Problem requirements:
For the material below, set down exactly the lines between the one containing "Task: Open the three-dot more options menu" and the last line, both included, leaving every picture out.

Source material:
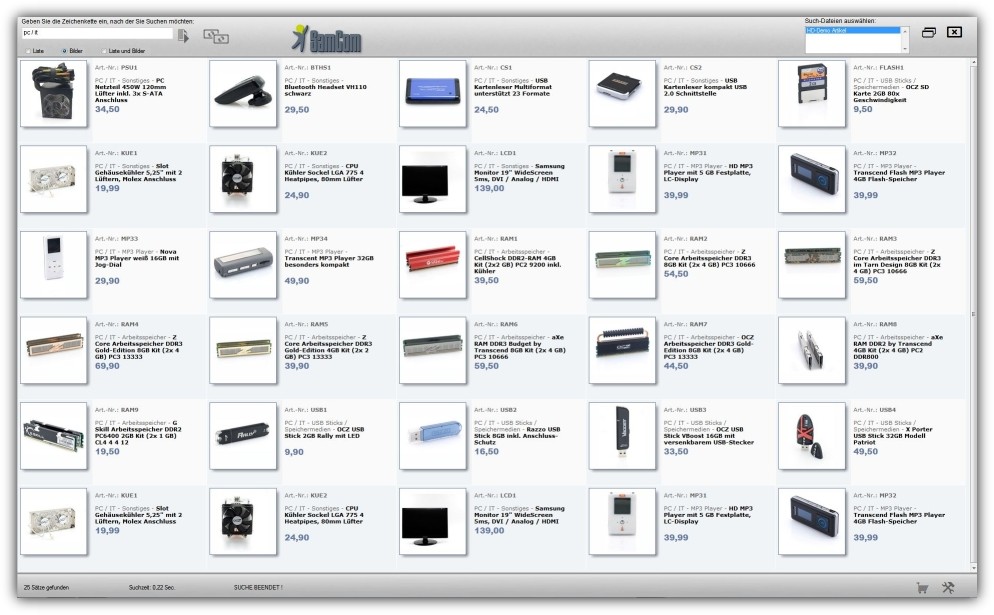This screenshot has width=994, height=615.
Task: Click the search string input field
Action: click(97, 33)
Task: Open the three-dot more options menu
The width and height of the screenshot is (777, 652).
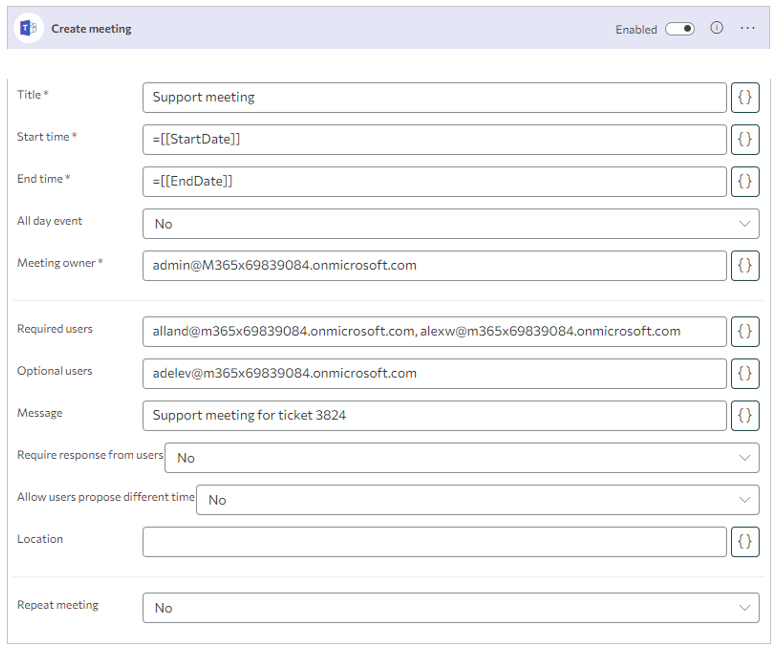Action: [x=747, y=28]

Solution to this problem:
Task: Open the three-dot more options menu
The width and height of the screenshot is (777, 652).
Action: [x=747, y=28]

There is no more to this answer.